現在の販売員は、担当客を相手に営業活動することがもっぱらであるから、毎日のように新規の見込み客や新しい人と名刺交換するようなことはない。だから名刺の減っていくスピードは早くはないし、無くなって大騒ぎすることもない。
中小販売店の販売員に「当月、仕入れ先やメーカー側の人ではなく、客先側の人との名刺交換を何名位したか」と聞いてみると「当月は1名もいない」とか「数名くらいかな」との回答が多い。一般的にみても10名以下が現状のようだ。
名刺が減っていくのは客先担当替えの時やなんらかのイベントの時であって、取り扱いメーカーや仕入れ先の関係者との名刺交換の方が多いのではないかと思う-と言うことは名刺が減るのは身内のような人との名刺交換が多いということになる。そのためにあまり緊張のない名刺交換に慣れてしまう。
そもそも名刺交換は見知らぬ他人と初めて会う時にするものであるから、失礼のないように気を配り緊張するものだ。身内のような人とばかり名刺交換していると、形式だけの儀礼となってしまう。
令和という時代の変わり目に、機器部品販売員にとっても新しい時代のマーケットをのぞく機会は多くなっていく。だから従来マーケットにいる親戚筋の人とは違って、お互いに知らない赤の他人的な人との名刺交換が多くなる。それが多くなければ、令和時代に成長するマーケットへの進出に出遅れてしまう。
令和の新マーケットと言っても、機器部品とは縁のないマーケット開拓に行くわけではない。これまでのマーケットからじわじわとにじみ出してくる新しいマーケットなのだ。
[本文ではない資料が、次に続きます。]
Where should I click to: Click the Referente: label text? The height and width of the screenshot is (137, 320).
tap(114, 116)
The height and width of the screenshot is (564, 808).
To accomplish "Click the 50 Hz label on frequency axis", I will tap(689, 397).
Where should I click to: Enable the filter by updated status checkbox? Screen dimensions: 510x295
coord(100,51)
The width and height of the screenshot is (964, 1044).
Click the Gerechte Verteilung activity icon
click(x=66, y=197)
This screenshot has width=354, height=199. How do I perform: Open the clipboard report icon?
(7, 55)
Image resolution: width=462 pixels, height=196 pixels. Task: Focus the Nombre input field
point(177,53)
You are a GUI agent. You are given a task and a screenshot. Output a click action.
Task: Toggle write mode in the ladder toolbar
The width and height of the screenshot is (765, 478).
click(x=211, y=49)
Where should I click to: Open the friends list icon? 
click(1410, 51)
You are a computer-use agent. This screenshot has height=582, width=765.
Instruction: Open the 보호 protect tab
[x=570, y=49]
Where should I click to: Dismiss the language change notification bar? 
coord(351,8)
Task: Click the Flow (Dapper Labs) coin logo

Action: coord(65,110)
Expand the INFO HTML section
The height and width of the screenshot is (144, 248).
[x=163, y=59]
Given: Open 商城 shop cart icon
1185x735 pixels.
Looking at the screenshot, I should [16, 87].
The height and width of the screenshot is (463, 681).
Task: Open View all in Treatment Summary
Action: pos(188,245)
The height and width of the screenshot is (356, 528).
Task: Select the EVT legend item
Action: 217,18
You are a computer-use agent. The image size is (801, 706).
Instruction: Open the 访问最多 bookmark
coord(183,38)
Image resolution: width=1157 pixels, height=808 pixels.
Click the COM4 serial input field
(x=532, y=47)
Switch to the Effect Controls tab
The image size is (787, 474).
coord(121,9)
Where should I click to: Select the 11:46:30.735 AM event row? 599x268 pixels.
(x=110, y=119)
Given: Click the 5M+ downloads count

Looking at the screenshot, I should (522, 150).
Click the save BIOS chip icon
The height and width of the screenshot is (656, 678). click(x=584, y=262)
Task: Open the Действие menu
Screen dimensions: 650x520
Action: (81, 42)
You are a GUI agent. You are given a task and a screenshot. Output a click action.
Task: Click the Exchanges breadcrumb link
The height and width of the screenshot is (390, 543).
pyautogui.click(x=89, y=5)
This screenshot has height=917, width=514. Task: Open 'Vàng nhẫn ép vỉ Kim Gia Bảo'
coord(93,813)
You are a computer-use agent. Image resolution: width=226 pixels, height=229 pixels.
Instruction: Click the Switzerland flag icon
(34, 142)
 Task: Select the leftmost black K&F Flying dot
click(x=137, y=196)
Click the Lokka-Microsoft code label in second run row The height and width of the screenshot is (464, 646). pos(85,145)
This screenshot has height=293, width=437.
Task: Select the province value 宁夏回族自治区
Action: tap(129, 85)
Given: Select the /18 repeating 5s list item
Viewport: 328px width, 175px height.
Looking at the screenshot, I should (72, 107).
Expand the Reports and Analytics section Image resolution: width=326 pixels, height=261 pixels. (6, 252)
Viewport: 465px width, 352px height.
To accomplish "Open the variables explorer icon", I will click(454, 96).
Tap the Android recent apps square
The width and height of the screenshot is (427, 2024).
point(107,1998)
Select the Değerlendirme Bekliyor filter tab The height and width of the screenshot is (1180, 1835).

したがって、従来マーケットとの接点がある。その接点からにじみ出してくるマーケットは、最初は小さくて見えにくいものである。その新マーケットを形成しようとしているグループや新規の客先の人を見つけて、名刺交換に持ち込まなければならない。これまでのような儀礼的な名刺交換をしていたら、会話は続かず、結局取扱商品のアピールに終わる。それでは馴染みのない新しいマーケットの人に接近することはできず、顧客にはできない。
平成では、まず会社を売って、商品を売って、最後に自分を売ればよかった。だから会社の取扱商品の魅力をアピールするところから始めればよかった。昭和の黎明離陸期では、まず自分を売って、会社を売って、最後に商品を売れと教えられた。
まさににじみ出しの新マーケットの人との名刺交換は、昭和の黎明離陸期のように自分を売るところから始めなければならない。まず自分を売り出すのだから相手の気を引くような名刺交換をすることである。もちろん、所作は大事であるがそれだけでなく、相手の気を引く表現の仕方を添えることが大事だ。
かつて、自動制御の世界が始まろうとしている時に、販売員は「○○社の○○です。自動制御を広めようとしています」と言って名刺交換をした。着席してから自動制御とはどのようなものかと質問があり会話が続いた。にじみ出し市場に絡む短いフレーズを考えてみるのも面白いだろう。